- Directed by: K'naan Warsame
- Written by: K'naan Warsame
- Produced by: Alex Kurtzman; Jenny Lumet; Andrea Calderwood;
- Starring: Maan Youssouf Ahmed; Elmi Rashid Elmi; Hassan Najib; Ubah Egal;
- Cinematography: César Charlone
- Edited by: Sabine Hoffman; Geraud Brisson;
- Music by: Isobel Waller-Bridge
- Production companies: Secret Hideout; Potboiler Productions; 25 Stories;
- Release date: September 6, 2024 (TIFF);
- Running time: 107 minutes
- Countries: Canada; Kenya; Somalia; United Kingdom; United States;
- Languages: Somali; English;

= Mother Mother (2024 film) =

Mother Mother is a 2024 drama film written and directed by K'naan Warsame, in his directorial debut after being previously best known as a hip hop musician. The film stars Maan Youssouf Ahmed as Qalifo, a widowed mother in Somalia who must go to extraordinary lengths to restore the peace after her son, Asad (Elmi Rashid Elmi), is drawn into a violent confrontation with American tourist Liban (Hassan Najib).

== Plot ==
On a lonely farm in rural Somalia, the widowed Qalifo (Maan Youssouf Ahmed) and her college-age son Asad (Elmi Rashid Elmi) raise camels.

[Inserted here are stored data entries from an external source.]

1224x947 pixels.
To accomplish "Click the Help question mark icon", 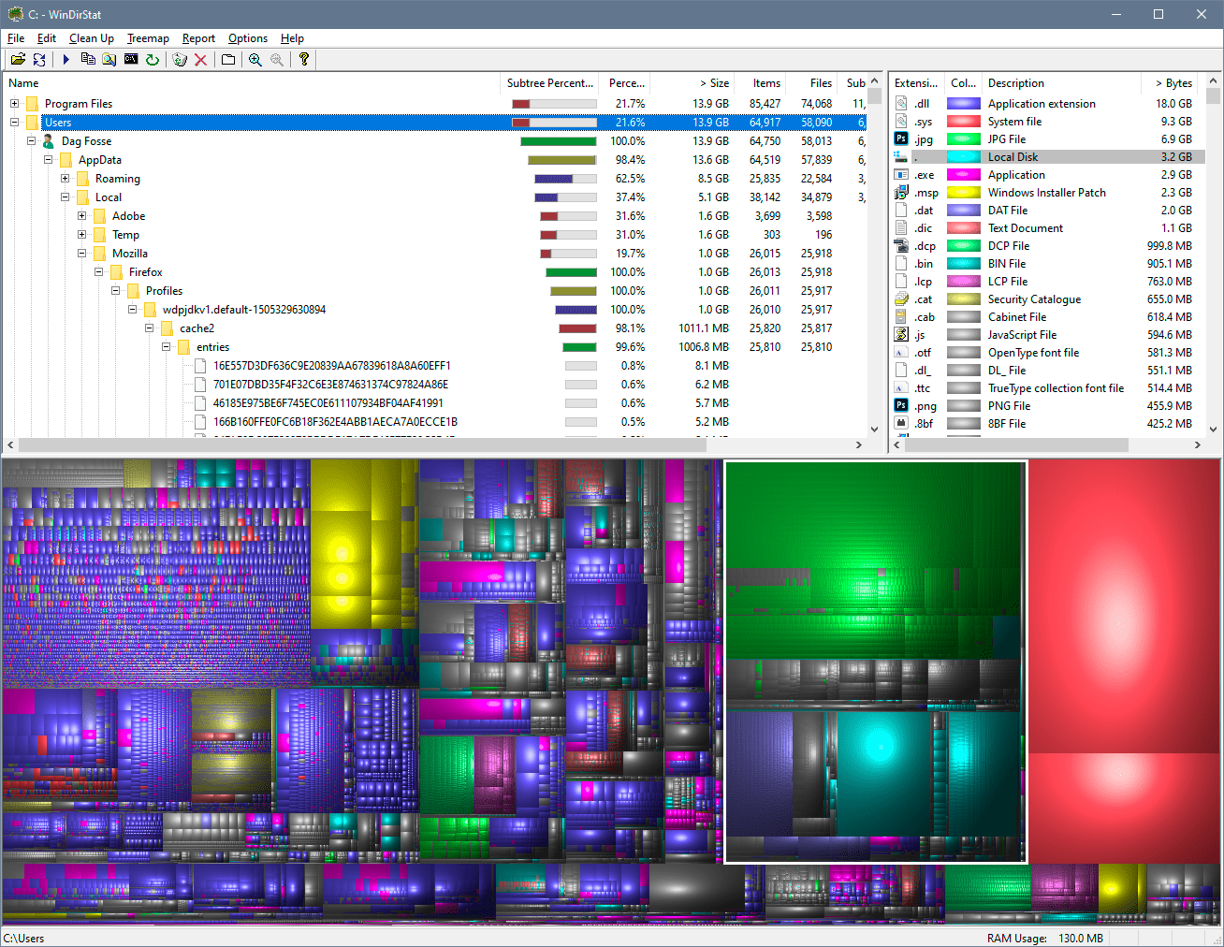I will (x=302, y=59).
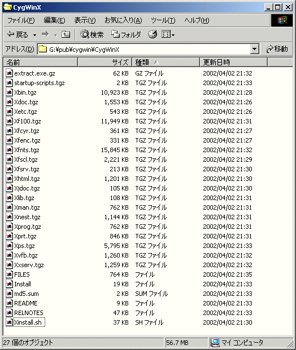Viewport: 296px width, 350px height.
Task: Expand the address bar dropdown arrow
Action: (254, 49)
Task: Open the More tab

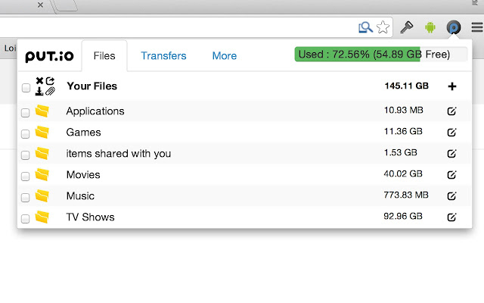Action: click(225, 55)
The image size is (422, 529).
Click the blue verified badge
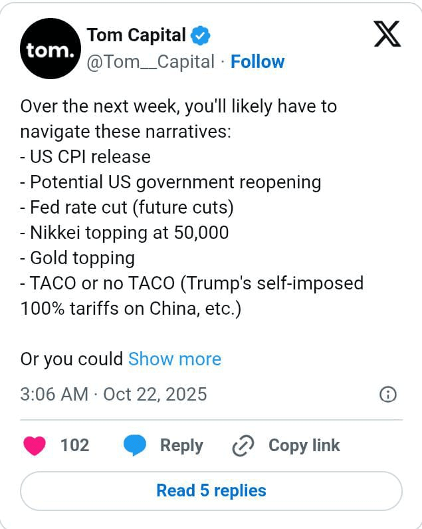(x=201, y=35)
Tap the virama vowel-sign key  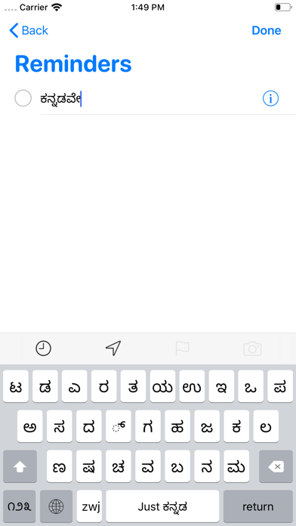(119, 426)
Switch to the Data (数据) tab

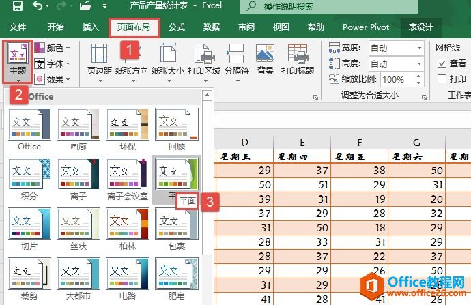click(212, 27)
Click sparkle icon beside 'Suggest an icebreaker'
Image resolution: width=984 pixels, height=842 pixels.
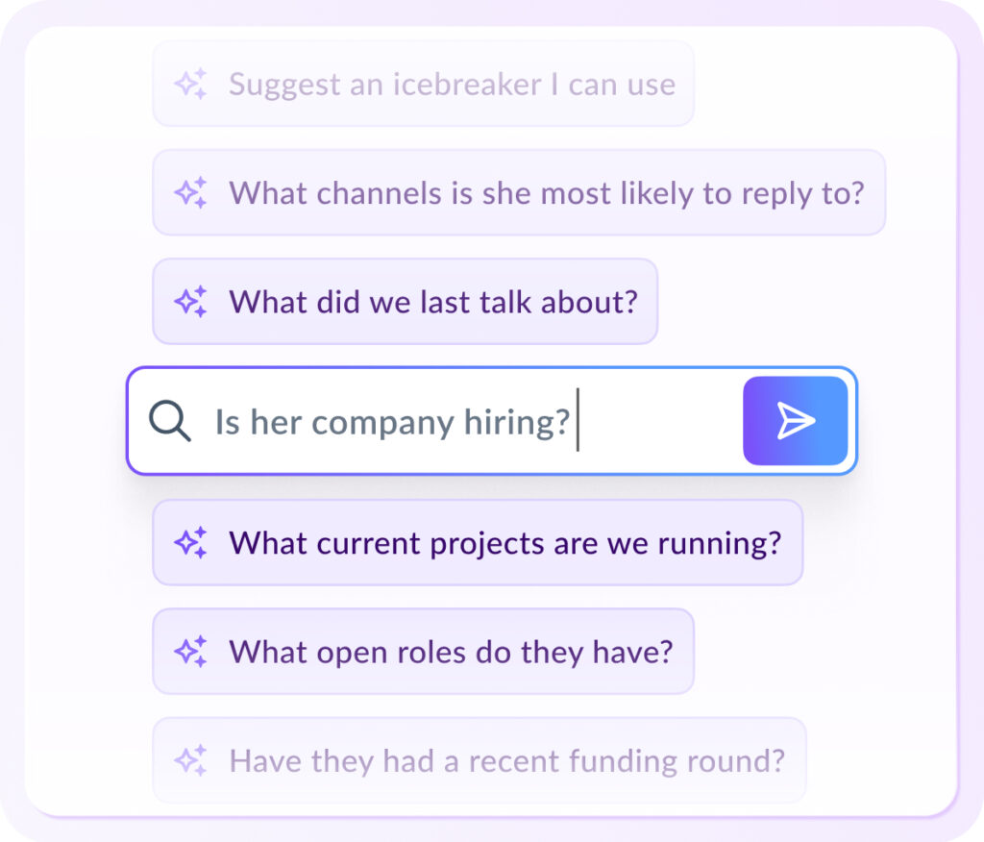[191, 84]
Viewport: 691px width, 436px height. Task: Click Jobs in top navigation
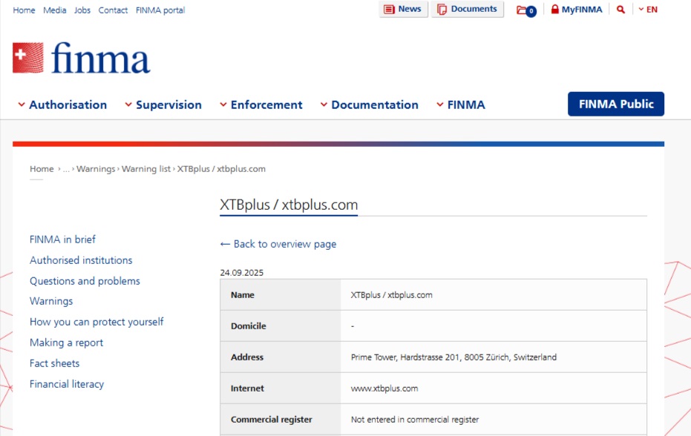[82, 10]
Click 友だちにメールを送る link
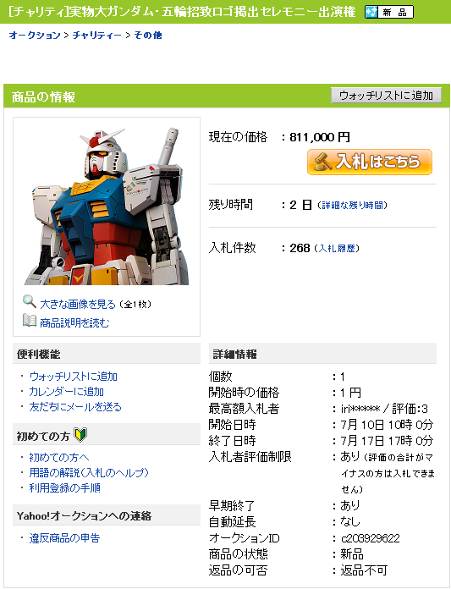The height and width of the screenshot is (589, 451). pyautogui.click(x=75, y=407)
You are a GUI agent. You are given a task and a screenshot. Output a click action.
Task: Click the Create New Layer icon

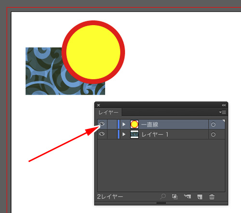200,197
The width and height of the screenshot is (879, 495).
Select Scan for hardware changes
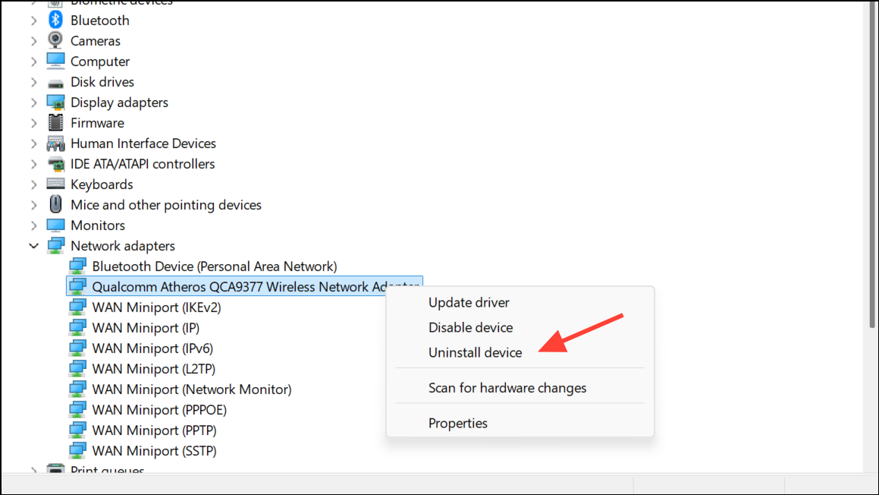point(507,388)
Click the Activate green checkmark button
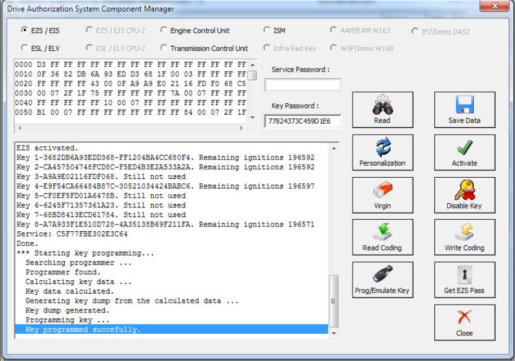The width and height of the screenshot is (515, 361). point(464,152)
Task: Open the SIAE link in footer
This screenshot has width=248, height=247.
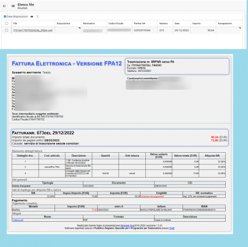Action: coord(172,228)
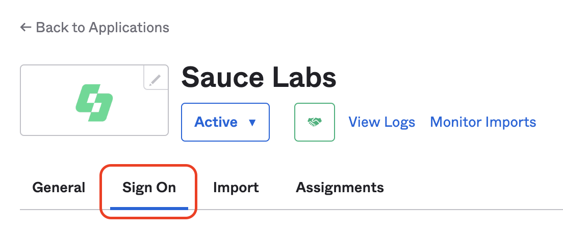Go to the Assignments tab
This screenshot has height=229, width=563.
(340, 188)
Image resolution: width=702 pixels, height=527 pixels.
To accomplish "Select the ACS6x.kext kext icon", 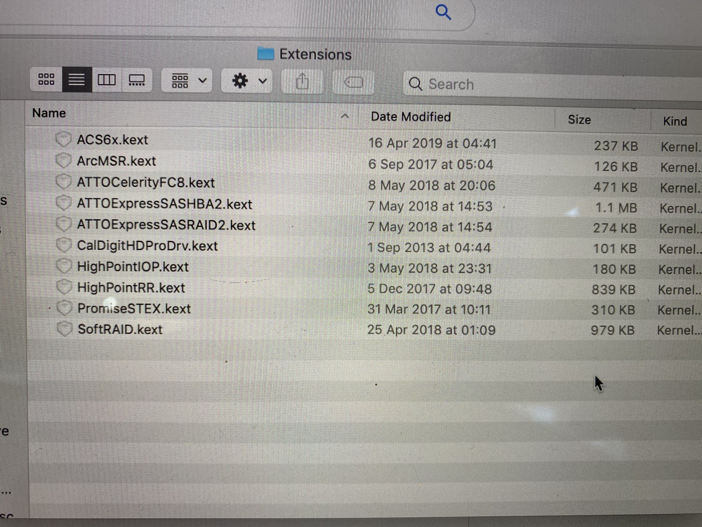I will tap(64, 139).
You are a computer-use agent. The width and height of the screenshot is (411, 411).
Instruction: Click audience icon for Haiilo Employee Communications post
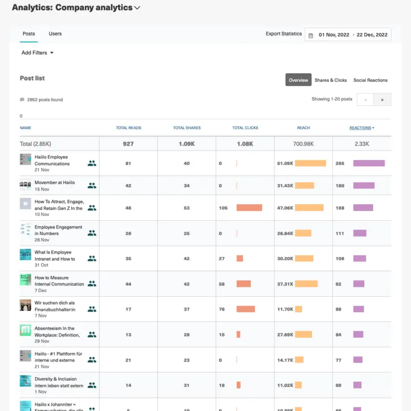tap(92, 163)
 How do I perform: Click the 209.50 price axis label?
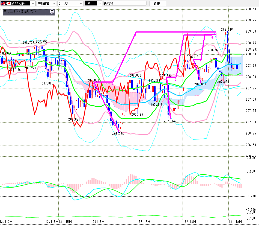(251, 9)
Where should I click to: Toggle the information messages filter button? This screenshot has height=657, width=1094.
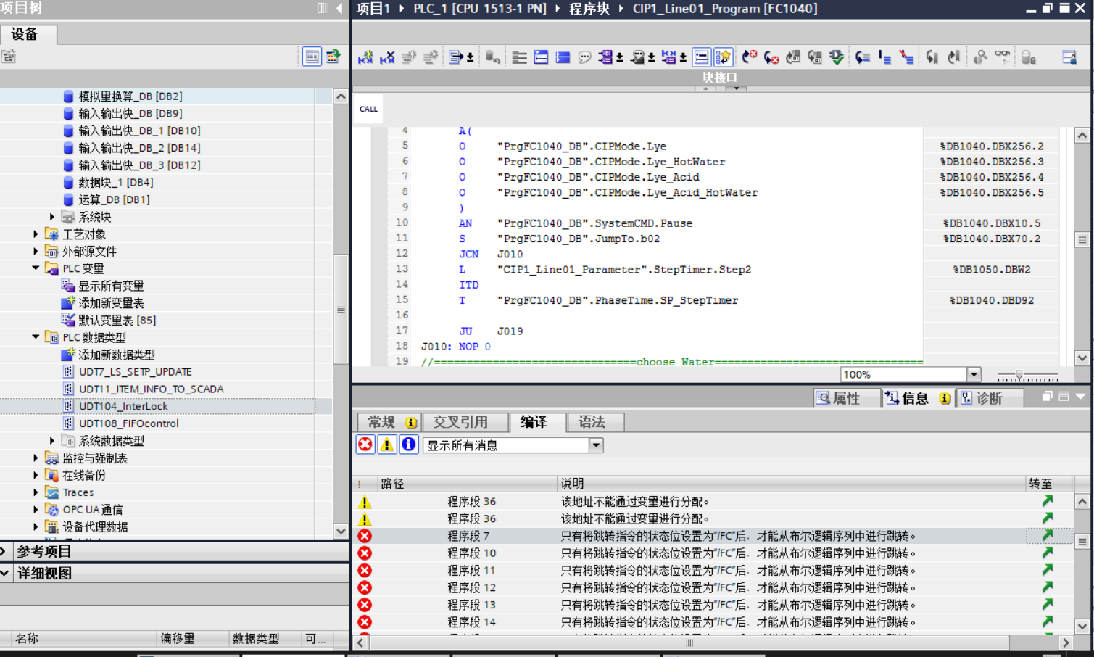409,445
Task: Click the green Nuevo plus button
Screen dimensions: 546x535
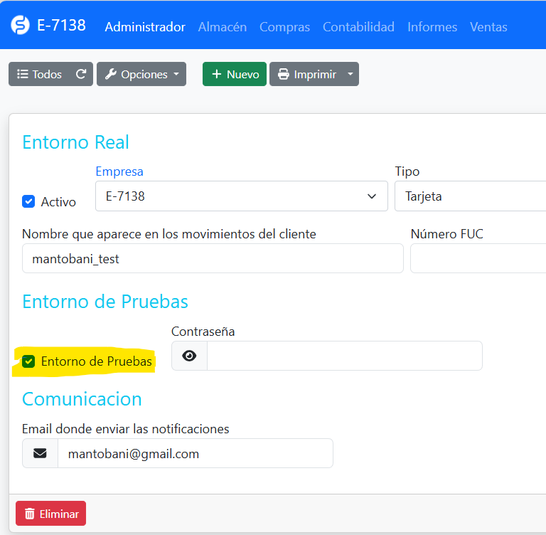Action: coord(235,75)
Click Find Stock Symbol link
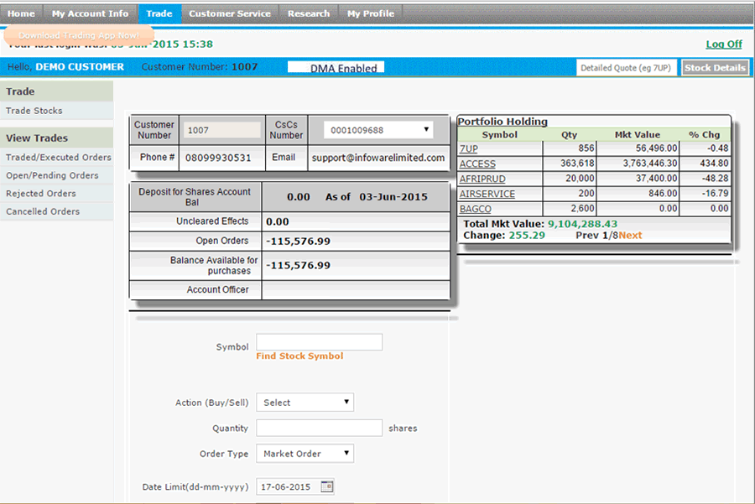 pos(299,356)
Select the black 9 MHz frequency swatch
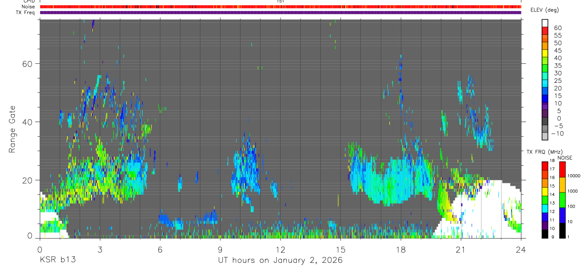The width and height of the screenshot is (586, 270). click(x=545, y=234)
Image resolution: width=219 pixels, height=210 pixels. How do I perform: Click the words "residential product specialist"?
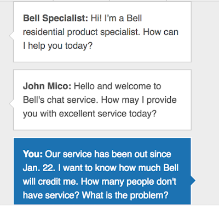[x=82, y=32]
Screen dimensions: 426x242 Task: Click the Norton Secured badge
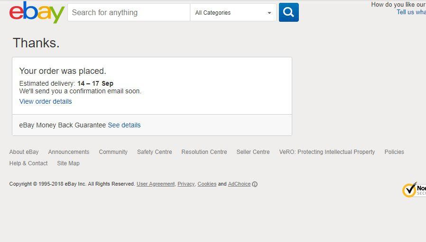point(414,189)
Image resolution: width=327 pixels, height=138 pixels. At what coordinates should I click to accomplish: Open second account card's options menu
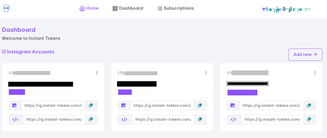coord(206,73)
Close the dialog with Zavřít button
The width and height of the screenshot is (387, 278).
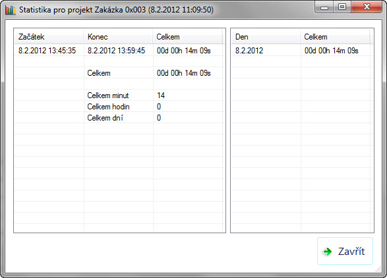point(345,251)
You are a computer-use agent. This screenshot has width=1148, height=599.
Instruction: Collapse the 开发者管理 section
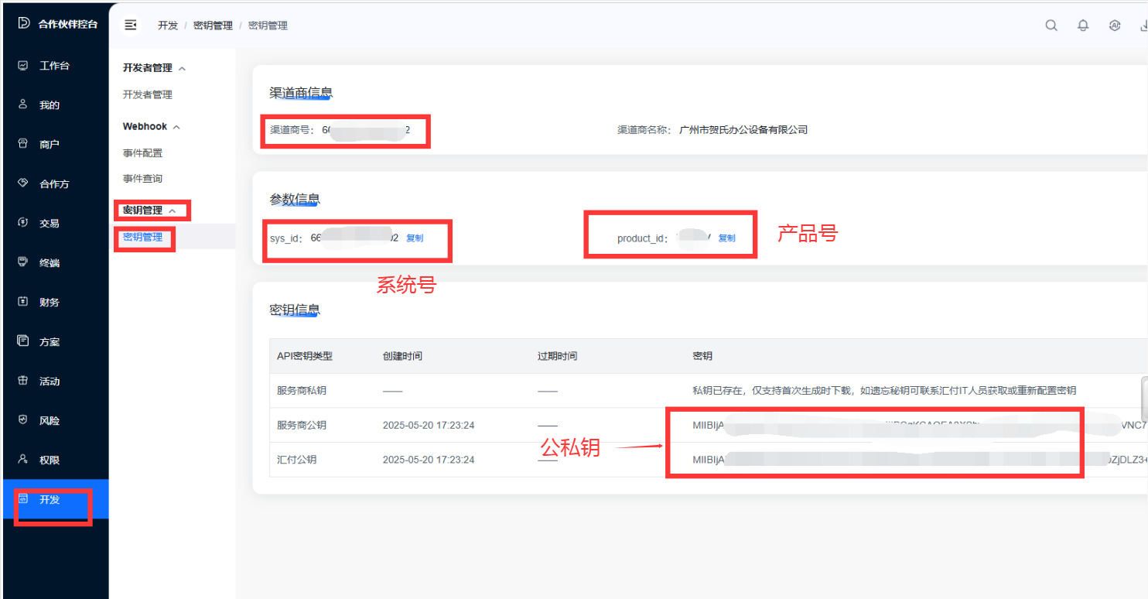[x=182, y=69]
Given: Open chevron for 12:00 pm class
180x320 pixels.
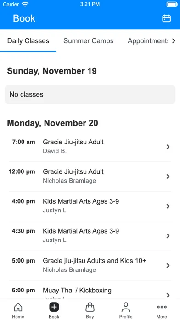Looking at the screenshot, I should coord(168,177).
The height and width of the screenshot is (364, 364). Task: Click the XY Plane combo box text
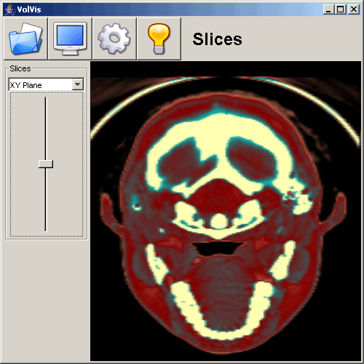(25, 85)
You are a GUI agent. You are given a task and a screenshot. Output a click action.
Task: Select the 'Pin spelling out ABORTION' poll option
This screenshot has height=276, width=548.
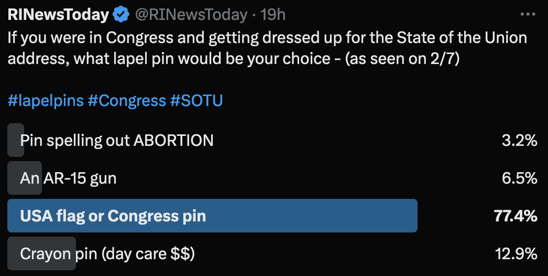[117, 141]
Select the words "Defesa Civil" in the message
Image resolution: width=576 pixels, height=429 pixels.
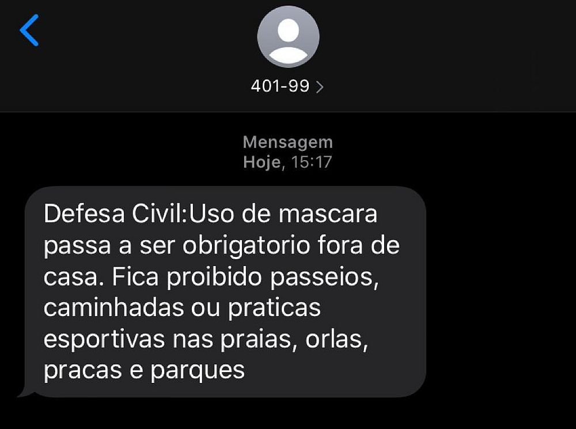click(115, 214)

Asad lives in the shadow of his late father's violent reputation and bristles at Qalifo's strict parenting, escaping to a nearby village whenever he can. And when Asad learns his girlfriend has been seeing another boy, the American visitor Liban (Hassan Najib), a confrontation is inevitable.

== Cast ==
- Maan Youssouf Ahmed as Qalifo
- Hassan Najib as Liban
- Elmi Rashid Elmi as Asad
- Ubah Egal as Kadro

==Production and release==
The film was partially based on a real incident from Warsame's own life in Somalia prior to his family escaping to Canada as refugees. The lead character is named in memory of his aunt, who died of cancer just as production began on the film.

A co-production of companies from Kenya, Somalia, Canada, the United Kingdom and the United States, the film premiered in the Discovery program at the 2024 Toronto International Film Festival.

==Critical response==
Beandra July of IndieWire graded the film a B+, writing that "by the end of 'Mother Mother' it dawned on me that this is precisely the kind of movie I come to TIFF for, a real voice that disabuses me of my assumptions, and my cynicism from the pain of watching so many movies that erase and belittle the Qalifas of the world. A movie that sends me back out into the light of day wondering."

At TIFF, the film won the FIPRESCI Prize.